**Stated exercise**
Could you copy out the data below word for word, leaving the pictures out?

**Input material**
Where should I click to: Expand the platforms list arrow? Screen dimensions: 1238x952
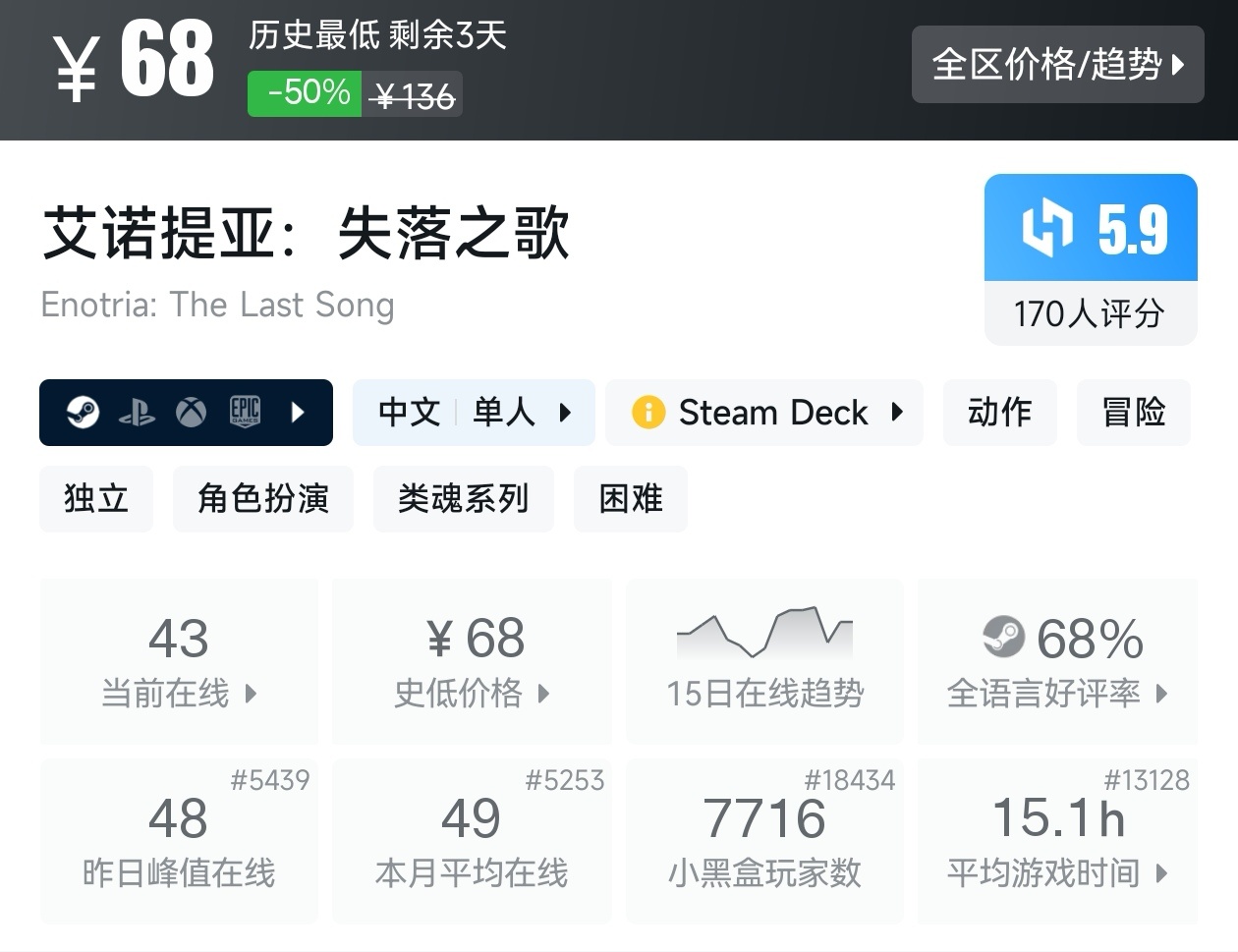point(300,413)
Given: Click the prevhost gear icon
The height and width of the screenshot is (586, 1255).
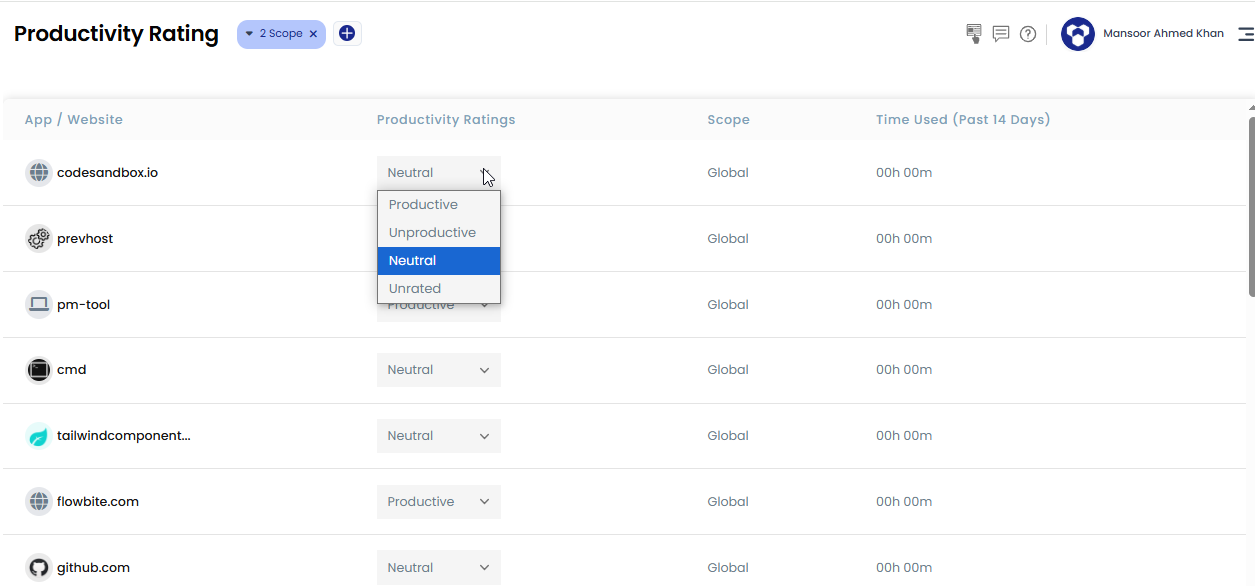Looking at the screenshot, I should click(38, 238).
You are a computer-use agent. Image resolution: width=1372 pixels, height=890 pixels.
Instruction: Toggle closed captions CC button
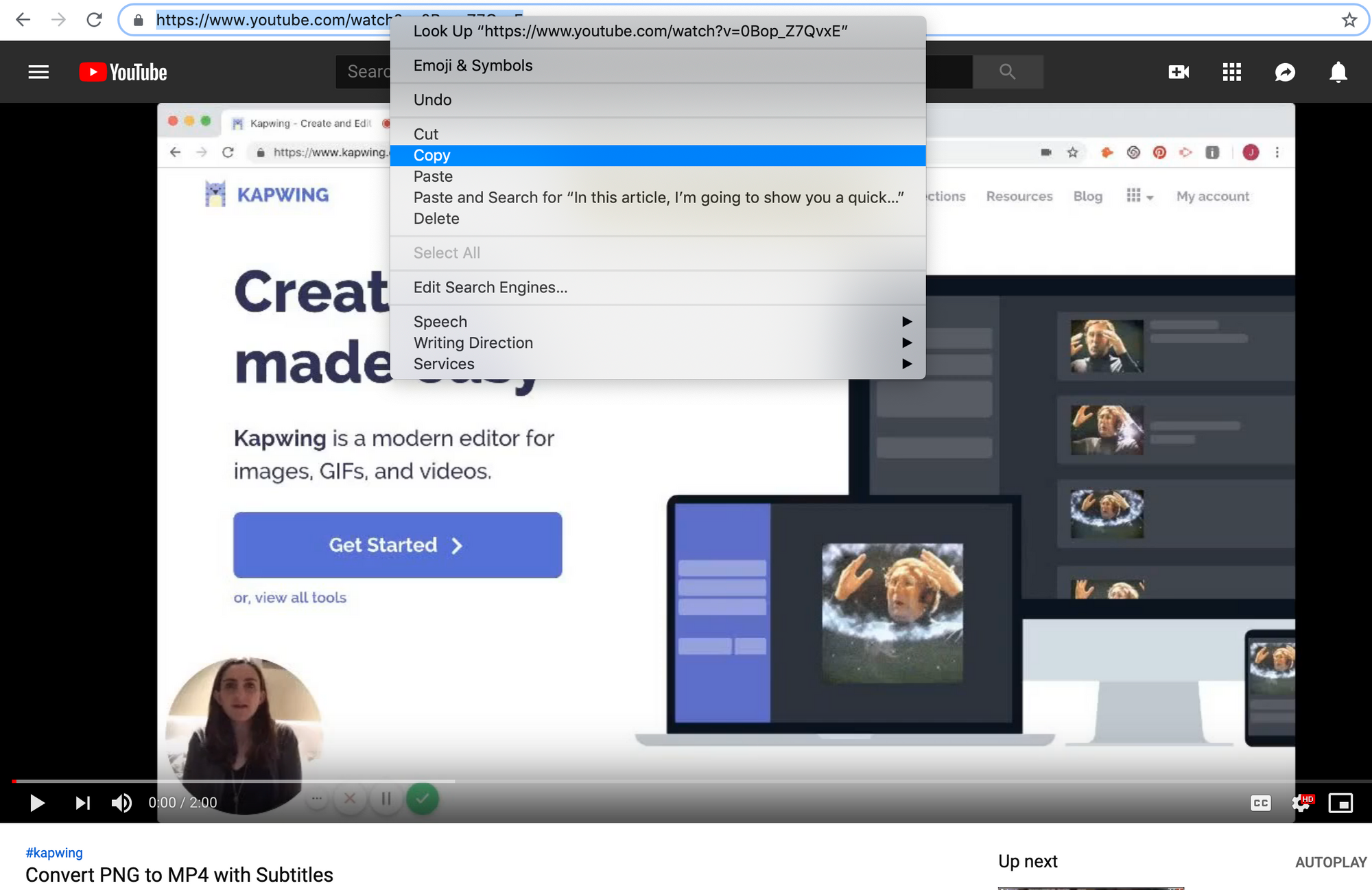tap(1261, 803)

**Answer to this exercise**
Where should I click to: Expand the platforms list arrow? Screen dimensions: 1238x952
point(300,413)
Given: Click the prevhost gear icon
The height and width of the screenshot is (586, 1255).
Looking at the screenshot, I should click(38, 238).
You are a computer-use agent. Image resolution: width=1372 pixels, height=890 pixels.
Instruction: Toggle closed captions CC button
tap(1261, 803)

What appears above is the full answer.